■ THE DATA ■
>> START

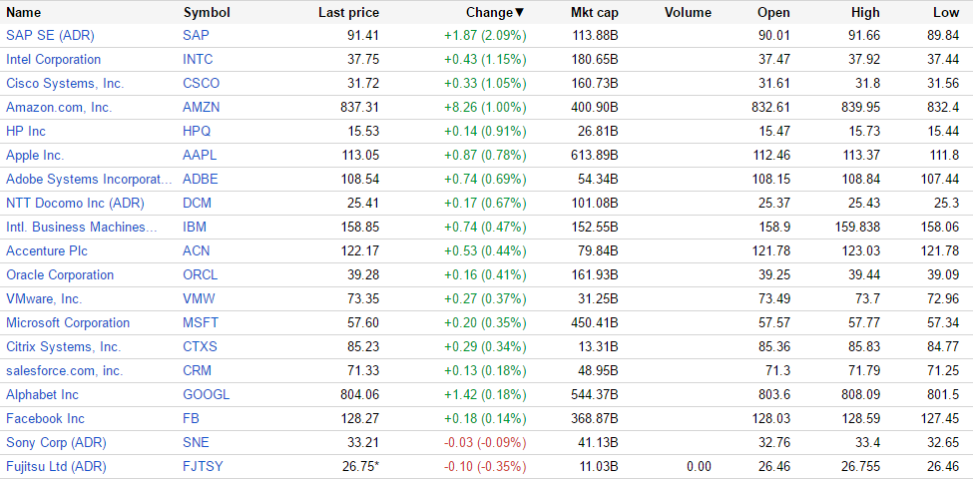Click the Sony Corp (ADR) link

click(56, 442)
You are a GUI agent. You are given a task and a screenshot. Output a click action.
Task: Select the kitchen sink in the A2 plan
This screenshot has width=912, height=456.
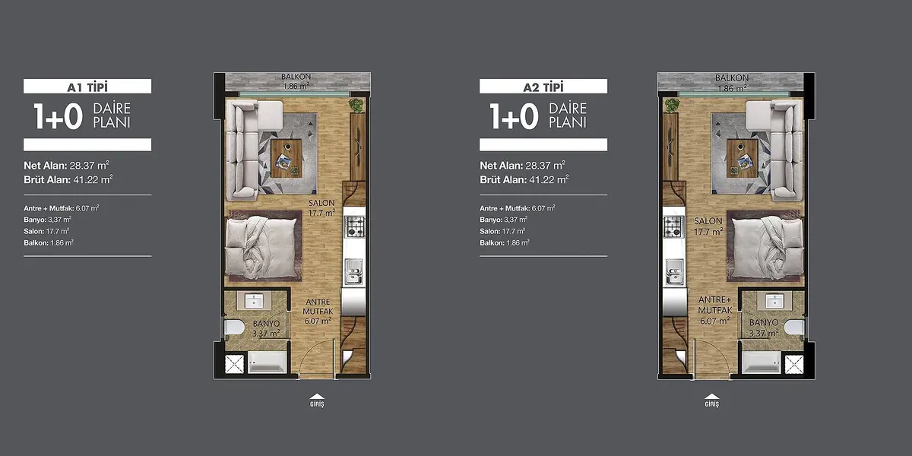[673, 271]
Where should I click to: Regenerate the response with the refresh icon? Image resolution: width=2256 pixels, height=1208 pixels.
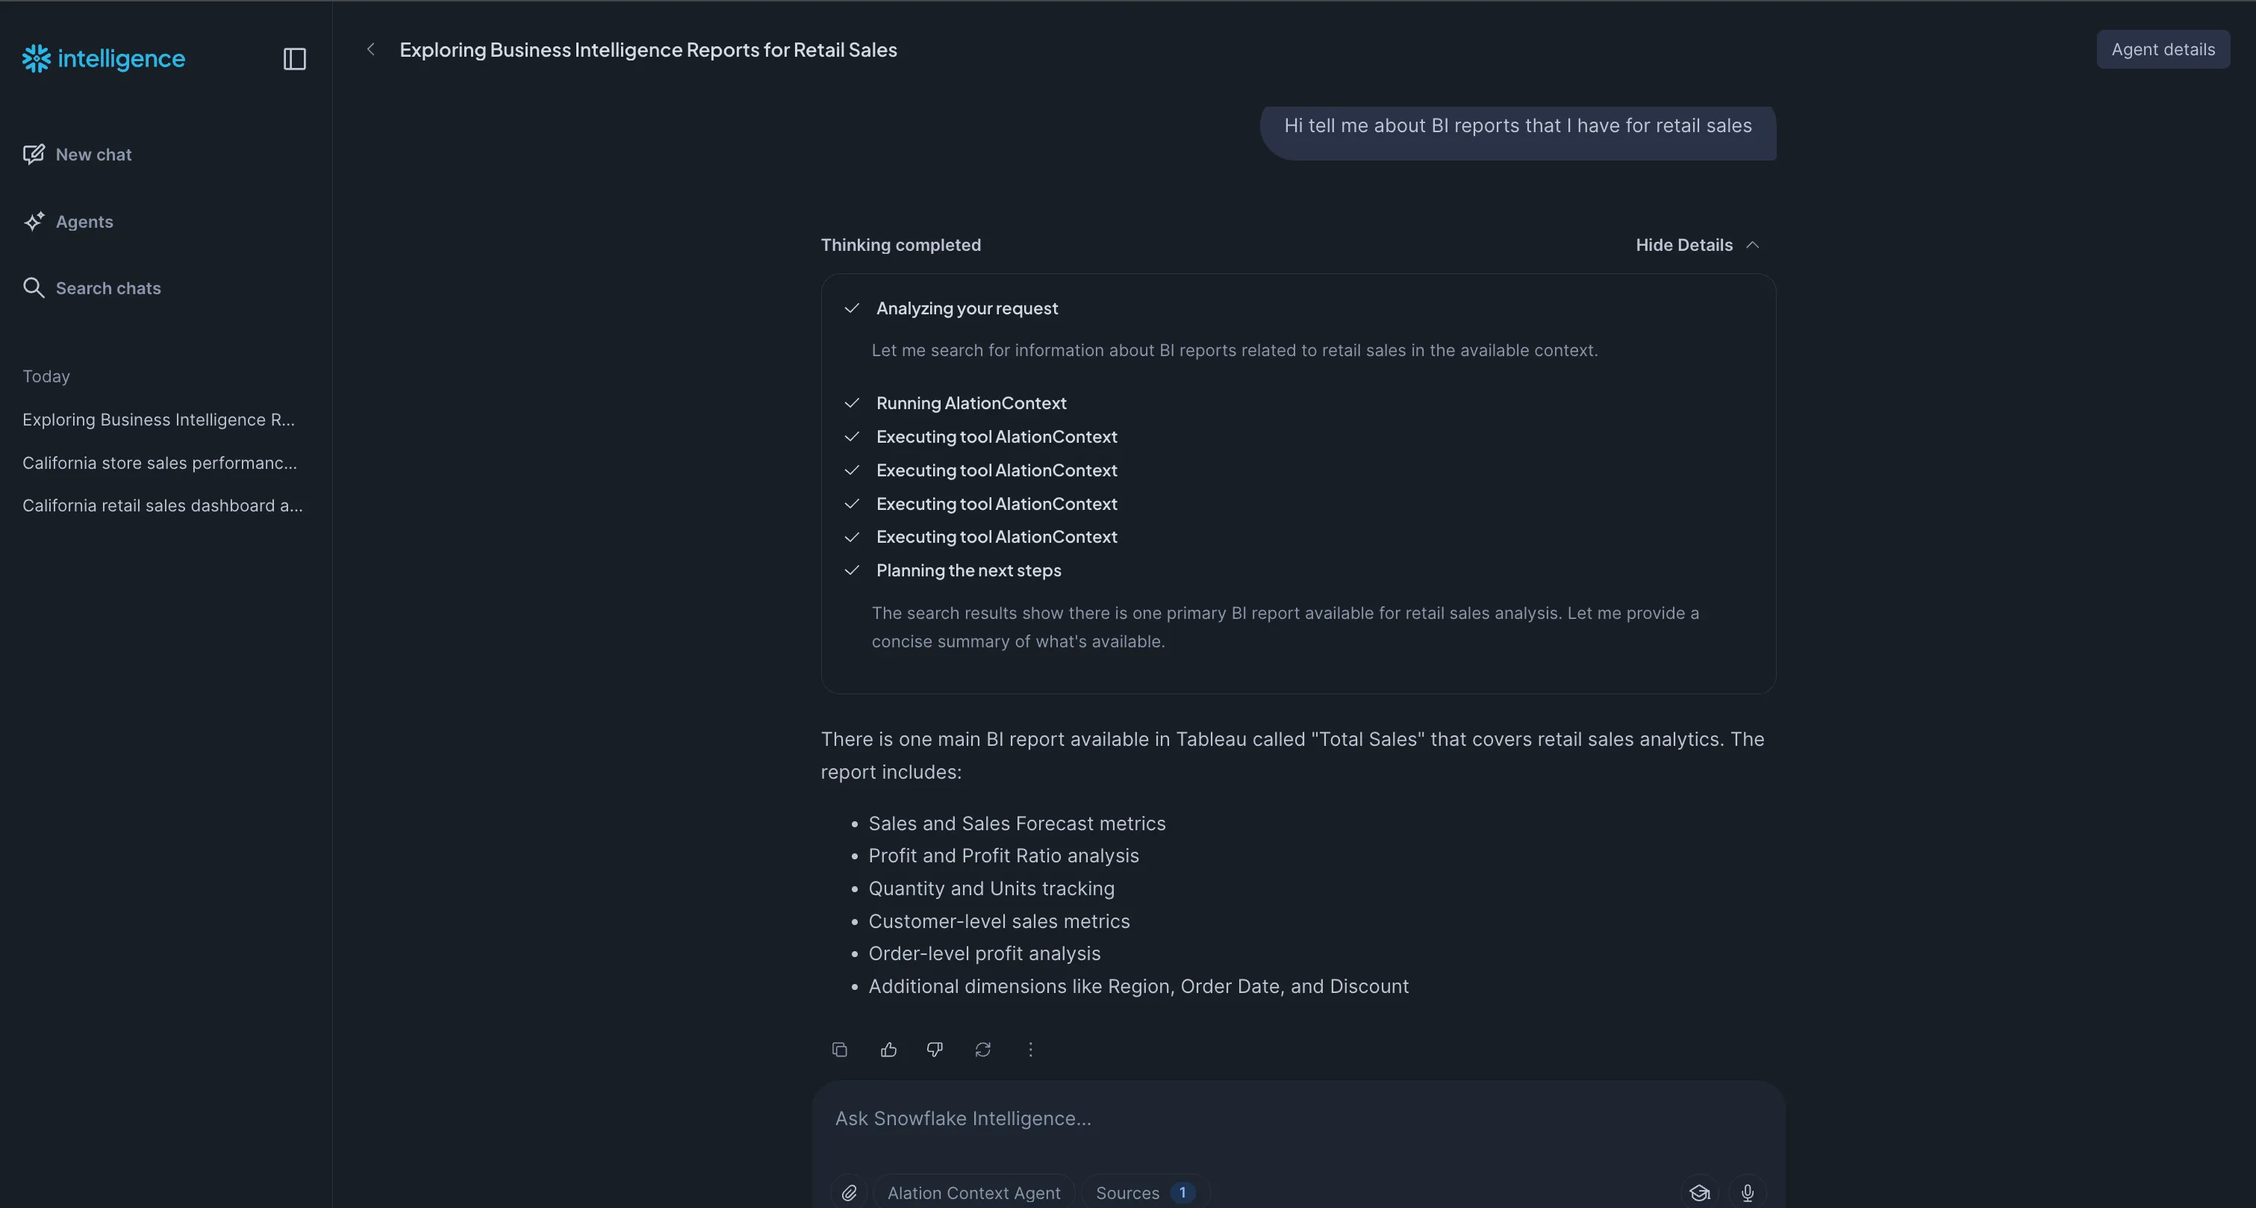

>> END

■ EXERCISE ■
How many lines in the material above contain the string "width"? Reply with the number alone.

■ EXERCISE OUTPUT ■
2